In just the past 12 months, Rayonier Inc. and Florida Public Utilities moved their headquarters to Wildlight, a new mixed-use, master-planned community that upon buildout could have nearly 10,000 residents and 7 million sq. ft. (650,300 sq. m.) of office, industrial and retail space.
By the time the dust settles years from now, what was once little more than a truck stop on Interstate 95 about 30 minutes north of Jacksonville will be transformed into a planned new town and corporate address of choice.
“The entire project is about 2,900 acres [1,174 hectares] with entitlements for 3,200 residential units,” says Charles Adams, vice president of community development for Raydient Places and Properties, the developer of Wildlight. “Our company owns land on both sides of I-95. It has six to seven miles of frontage on I-95, and Wildlight is the first village planned. We are working on a 24,000-acre [9,713-hectare] sector plan. It goes past Highway 17 all the way up to the St. Mary’s River, which is the Florida-Georgia state line.”
Anyone who’s driven down the East Coast on I-95 to Florida has either passed or stopped at the exit for Florida A1A and State Road 200, the main Amelia Island exit off the Interstate. For decades, motorists have given little thought to the immediate surroundings of this interchange — a mostly agricultural and timberland area known as Yulee.
Raydient is changing all that. “The initial planning and entitlement of land began in 2007,” says Adams. “This started when Nassau County and our parent company, Rayonier, requested that the timberland here be developed commercially. The entitlements were agreed to in 2011, and we broke ground in 2016.”
“We are where St. John’s County was 15 years ago. Formerly sleepy rural Nassau County is waking up and getting noticed.”
Since then, Wildlight has seen development of facilities for Rayonier, FPU, University of Florida Health and Wildlight Elementary School, which together form the foundation of Florida’s latest new town.
Rayonier started as Rainier Paper & Pulp in Washington before combining name of the material it became famous for — rayon — and the mountain’s name to become Rayonier in 1937. Two years later, it opened its first cellulose specialties plant in the Southeast right in Nassau County’s Fernandina Beach.
Now, nearly 80 years later, the region is on the cusp of another era of economic growth. Buildout of the 2,900-acre master plan will take 25 years.

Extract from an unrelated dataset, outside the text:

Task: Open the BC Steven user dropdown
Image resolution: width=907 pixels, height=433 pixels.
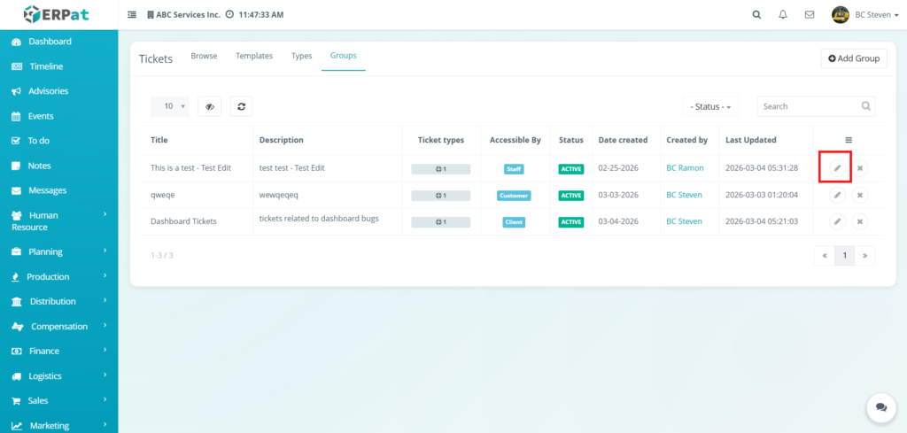Action: point(865,15)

“The west side of the county is now opening up for development," says Laura DiBella, executive director and port director for the Nassau County Economic Development Board. "Housing here costs $100,000 less than it does in St. John’s County. New housing, retail, light industrial and headquarters facilities are all coming to Nassau County.”

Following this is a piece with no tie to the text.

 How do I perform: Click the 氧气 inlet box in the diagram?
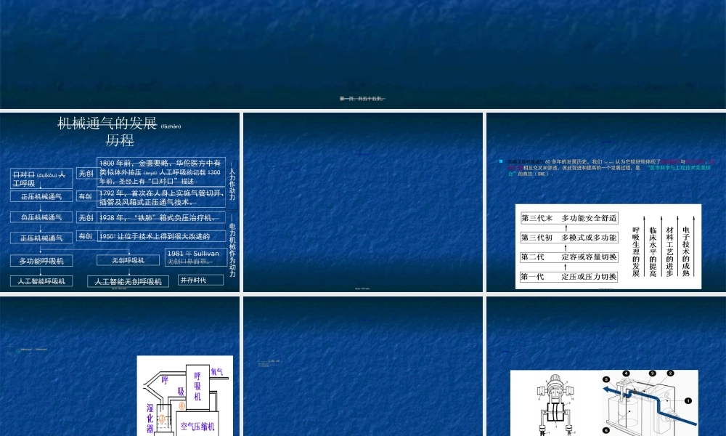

The first building to go up in Wildlight was the 55,000-sq.-ft. (5,110-sq.-m.) headquarters for Rayonier, which opened in August 2017. FPU followed in January 2018 by announcing that it will construct an 18,000-sq.-ft. (1,672-sq.-m.) building next door. Work on that facility will commence this summer.
“Wildlight’s strategic location within our Florida service territory and commitment to sustainable growth and infrastructure make relocating to this community a natural fit,” said Jeff Householder, president of FPU.
UF Health, meanwhile, is putting up a 46,000-sq.-ft. (4,273-sq.-m.) ambulatory center that will provide urgent care, medical and dental offices, and other healthcare services on site.
Nassau County has 80,622 residents. For the past two decades, most of its growth has occurred around Yulee. “We started doing market research in 2013. Around 380 new homes were built in the county that year,” says Adams. “Around 1,000 new homes were built in 2017. That’s before we started building our homes. Nassau is experiencing quite a bit of growth now.”
Wildlight developers hope that growth includes more corporate employers in the future.
“We are where St. John’s County was 15 years ago,” says DiBella. “Formerly sleepy rural Nassau County is waking up and getting noticed.”